PHOTO DENIS CHARLET/AFP
Le tribunal administratif de Lille ne statuera pas avant mercredi sur le référé introduit par des associations et plusieurs centaines de migrants pour tenter d’obtenir un report de l’évacuation de la zone sud du bidonville.
Hier, à 9 heures, Valérie Quemener, magistrate au tribunal administratif de Lille, crée la surprise en arpentant les allées boueuses du plus grand bidonville d’Europe, à Calais. Quelques heures plus tard, elle présidait l’audience qui devait décider si l’évacuation de « la jungle », qui devait débuter hier soir, était, oui ou non, « une violation des droits fondamentaux des individus », comme l’affirment les exilés et associations qui ont saisi sa juridiction. Mais voilà, il faudra patienter encore. Son jugement ne sera pas rendu avant ce mercredi. Les exilés de Calais et leur soutien gagnent un maigre répit, mais aucune certitude sur leur avenir.

« Évitons de déplacer le problème »

Lors de l’audience, les associations ont dénoncé l’attitude de l’État. « Votre décision doit être rendue de toute urgence. Ne pas suspendre l’arrêté immédiatement c’est exposer toutes les personnes vulnérables à un grand danger. Il ne s’agit pas d’une demande de pérenniser le bidonville, mais on ne peut pas se contenter de solutions bâclées », a affirmé Me Julie Bonnier, avocate de 10 associations et 250 migrants. « Vous devez suspendre cette décision pour que cesse la terreur, pour que cessent les tensions, il ne faut pas déplacer le problème par une évacuation, il faut le solutionner », a-t-elle lancé à l’intention de la présidente Valérie Quemener.
Représentants de l’État et associations ont, une nouvelle fois, débattu du nombre réel de migrants présents sur la zone sud de la jungle. Les premiers parlent de « 800 à 1 000 » migrants, les seconds en comptent près de 3 500. « Le comptage de la préfecture a été fait par la PAF (police aux frontières – NDLR) à 7 heures du matin, or, à cette heure-là, les migrants ne sont pas sur place, explique Me Julie Bonnier. Il y a une mauvaise analyse de la situation avec de mauvaises données, aujourd’hui, nous n’avons pas les moyens de faire face à la prise en charge des personnes concernées sur la zone sud. » À l’inverse, Étienne Desplanques, directeur de cabinet de la préfète du Pas-de-Calais estime que « l’essentiel de ces personnes peuvent être accueillies sur la zone nord », évoquant 580 places dans des tentes à proximité et les quelque « 300 » places restantes dans les containers industriels aménagés en dortoirs, mais sans eau, sans cuisine, sans intimité…

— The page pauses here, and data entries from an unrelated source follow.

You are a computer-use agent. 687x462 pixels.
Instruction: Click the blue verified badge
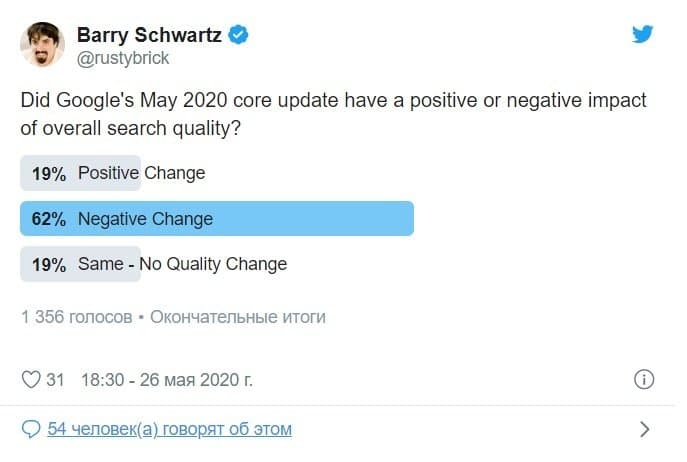pyautogui.click(x=238, y=35)
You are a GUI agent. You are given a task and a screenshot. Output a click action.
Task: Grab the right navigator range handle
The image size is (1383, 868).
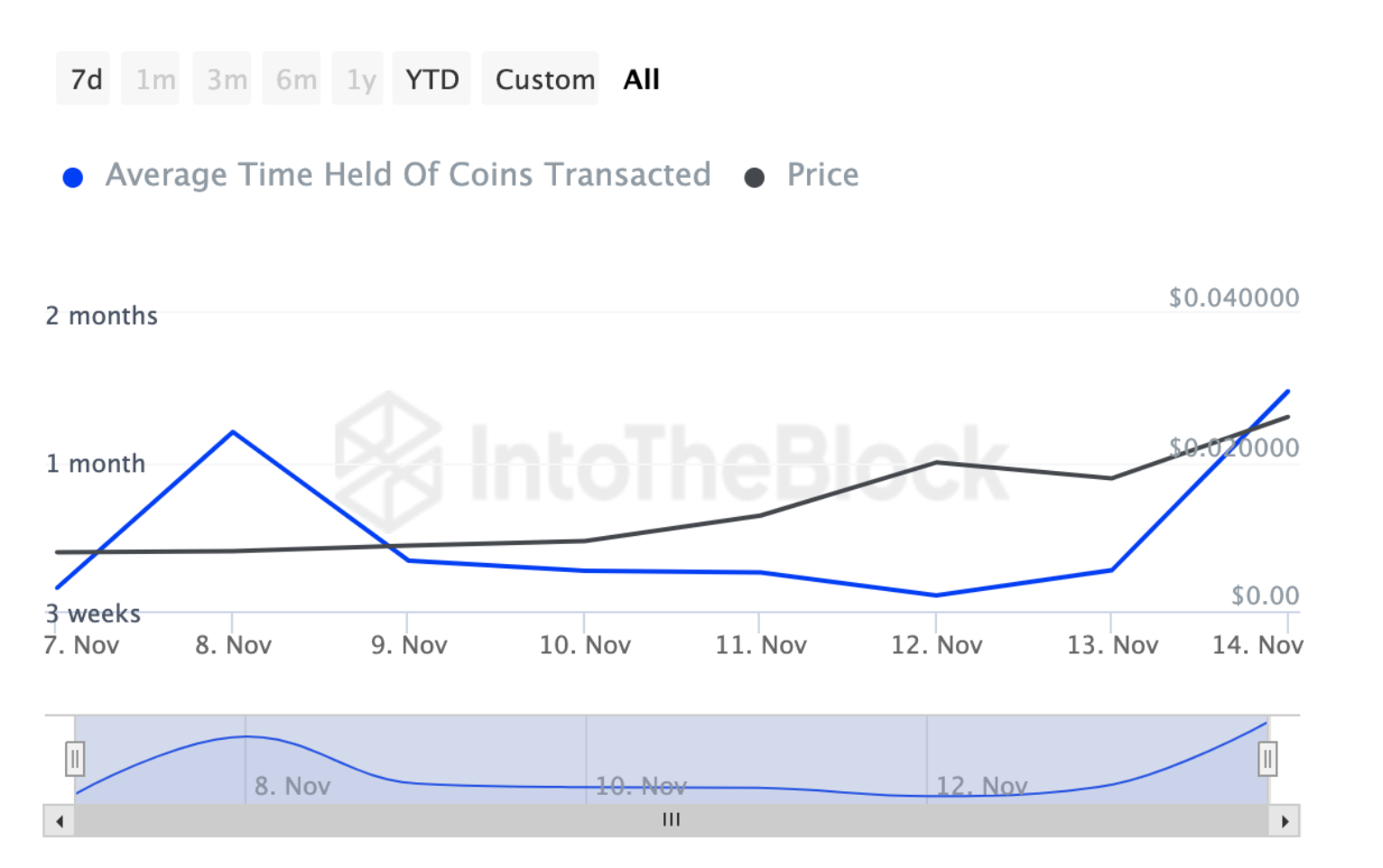coord(1267,759)
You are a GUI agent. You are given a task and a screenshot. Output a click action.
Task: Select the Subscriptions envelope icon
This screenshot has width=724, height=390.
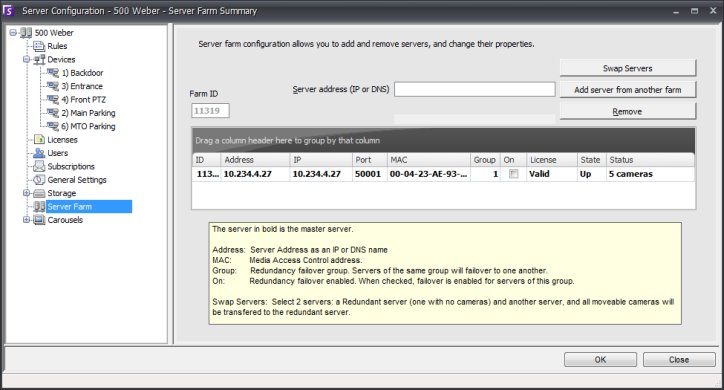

L’objectif d’expédier les migrants dans les 102 centres d’accueil et d’orientation (CAO), disséminés en France, ne convainc pas plus les associations. Les objectifs et la gestion de ces CAO manquent cruellement de transparence et, de toute façon, ils fermeront pour la plupart au mois de mai. Pour Thierry Kuhn, président d’Emmaüs France, la position du gouvernement n’est qu’« hypocrisie. Si Bernard Cazeneuve se souciait réellement du sort des exilés, il aurait déjà pris en compte nos recommandations ». Hier, de nombreux responsables associatifs et plusieurs personnalités signataires de l’appel « Calais : les bulldozers ne sont pas une politique » étaient présents à l’audience. Avec un message clair : « Les jours prochains, nous irons à Calais pour le clamer haut et fort : nous ne sommes pas condamnés à choisir entre la “jungle” et sa destruction. »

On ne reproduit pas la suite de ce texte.